2. 1968 Oklahoma, 27-23 L
In 1968, KU began the season 7-0, smashing through #13 Indiana, #9 Nebraska, and five other opponents behind an offense that featured Bobby Douglass and John Riggins in the backfield. KU had risen to #3 in the polls when Oklahoma came to Lawrence sporting a 3-3 record. The Sooners had been a preseason top-5 team, however.
Had Kansas won this game and the rest of the regular season gone the way it did originally, the Jayhawks would have finished unbeaten. Unfortunately, there were three other major conference unbeatens that year: #1 Ohio State, #2 Southern Cal, and #3 Penn State. (Penn State was an independent at this time.) Back then, there was no guarantee of a true national championship game. So, the Big 10 + Pac 10 champs went to the Rose Bowl, the Big 8 to the Orange Bowl, SEC to the Sugar Bowl, etc.
So, it is likely that KU still would have drawn Penn State in the Orange Bowl, and that regardless of the outcome of that game, the winner of the Rose Bowl between USC and Ohio State would have been elected the national champion. But, to be in a position to claim a national championship? Even a disputed one? This is something that Kansas football fans are simply not familiar with.
1. 2007 Missouri, 36-28 L
I don’t have to regale you Kansas fans with tales of the 2007 season. (Do I?) Kansas rolled through its schedule, smashing everyone who came to Lawrence while doing just enough to get some tough road wins. By the time the Border War rolled around, KU was 11-0, ranked #2 in the country, and Kerry Meier was catching a touchdown pass on the cover of Sports Illustrated.
And we know what happened. The offense didn’t come to life until the second half, and by then it was too late and KU couldn’t make up the deficit, falling by eight points to the hated rivals from across the border.

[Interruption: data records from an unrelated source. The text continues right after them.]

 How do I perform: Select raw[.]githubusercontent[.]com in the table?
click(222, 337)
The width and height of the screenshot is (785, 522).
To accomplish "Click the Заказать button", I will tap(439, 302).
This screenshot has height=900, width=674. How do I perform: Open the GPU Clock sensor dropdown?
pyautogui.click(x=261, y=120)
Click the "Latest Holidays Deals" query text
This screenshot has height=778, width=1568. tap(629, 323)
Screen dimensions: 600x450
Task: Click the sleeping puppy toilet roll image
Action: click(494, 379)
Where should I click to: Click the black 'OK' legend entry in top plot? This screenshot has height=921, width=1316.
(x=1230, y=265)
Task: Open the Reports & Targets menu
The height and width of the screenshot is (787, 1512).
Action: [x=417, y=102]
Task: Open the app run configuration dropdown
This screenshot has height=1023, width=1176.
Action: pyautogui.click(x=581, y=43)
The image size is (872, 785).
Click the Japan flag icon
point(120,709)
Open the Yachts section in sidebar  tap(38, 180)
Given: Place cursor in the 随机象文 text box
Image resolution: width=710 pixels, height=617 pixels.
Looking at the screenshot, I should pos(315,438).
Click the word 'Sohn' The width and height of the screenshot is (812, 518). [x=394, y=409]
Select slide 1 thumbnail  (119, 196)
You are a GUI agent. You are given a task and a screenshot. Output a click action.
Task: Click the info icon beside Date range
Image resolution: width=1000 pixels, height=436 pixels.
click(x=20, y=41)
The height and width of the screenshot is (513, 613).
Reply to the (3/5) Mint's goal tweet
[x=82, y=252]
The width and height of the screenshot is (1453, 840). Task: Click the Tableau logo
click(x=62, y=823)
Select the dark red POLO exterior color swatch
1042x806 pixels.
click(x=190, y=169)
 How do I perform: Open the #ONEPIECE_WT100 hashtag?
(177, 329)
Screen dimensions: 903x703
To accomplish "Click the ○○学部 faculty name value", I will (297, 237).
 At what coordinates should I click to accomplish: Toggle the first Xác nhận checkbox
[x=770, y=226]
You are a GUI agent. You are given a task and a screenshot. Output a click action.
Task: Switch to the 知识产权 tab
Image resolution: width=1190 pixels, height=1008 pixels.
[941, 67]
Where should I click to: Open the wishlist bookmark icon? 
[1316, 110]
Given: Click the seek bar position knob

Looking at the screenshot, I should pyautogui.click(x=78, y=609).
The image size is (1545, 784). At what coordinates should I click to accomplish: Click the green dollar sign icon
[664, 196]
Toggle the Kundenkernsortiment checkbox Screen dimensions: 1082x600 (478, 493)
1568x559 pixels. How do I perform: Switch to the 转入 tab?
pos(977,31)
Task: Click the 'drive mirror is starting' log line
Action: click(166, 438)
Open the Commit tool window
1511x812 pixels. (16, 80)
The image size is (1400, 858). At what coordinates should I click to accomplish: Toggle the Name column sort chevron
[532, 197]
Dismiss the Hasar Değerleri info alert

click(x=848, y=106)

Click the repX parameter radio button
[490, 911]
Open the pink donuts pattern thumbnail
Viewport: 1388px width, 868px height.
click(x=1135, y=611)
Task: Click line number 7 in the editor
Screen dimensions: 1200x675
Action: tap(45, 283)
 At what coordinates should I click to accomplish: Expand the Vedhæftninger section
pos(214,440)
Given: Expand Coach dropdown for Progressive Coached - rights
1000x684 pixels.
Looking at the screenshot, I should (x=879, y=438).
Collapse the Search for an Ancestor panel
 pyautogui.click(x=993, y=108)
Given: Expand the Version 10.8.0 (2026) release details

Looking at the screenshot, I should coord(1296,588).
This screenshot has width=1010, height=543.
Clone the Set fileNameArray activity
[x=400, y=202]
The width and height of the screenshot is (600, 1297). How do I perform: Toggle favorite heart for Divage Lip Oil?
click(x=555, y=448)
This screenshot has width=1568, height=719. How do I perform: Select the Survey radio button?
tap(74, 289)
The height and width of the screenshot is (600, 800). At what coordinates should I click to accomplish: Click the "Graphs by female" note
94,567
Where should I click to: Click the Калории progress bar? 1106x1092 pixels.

A win here does so many things. It makes KU #1 in the country for the first time ever, as #1 LSU had just lost the night before to Arkansas. It puts KU in the Big 12 title game against #9 Oklahoma. That means the Jayhawks are just one game away from a national championship game.
In football.
Beating Missouri and take your chances with Oklahoma, now that’s a potential program changing game. And since we don’t have a regular season result with Oklahoma to consider, you can let your mind wander and think how awesome that December and January would have been if just one football score had gone the other way.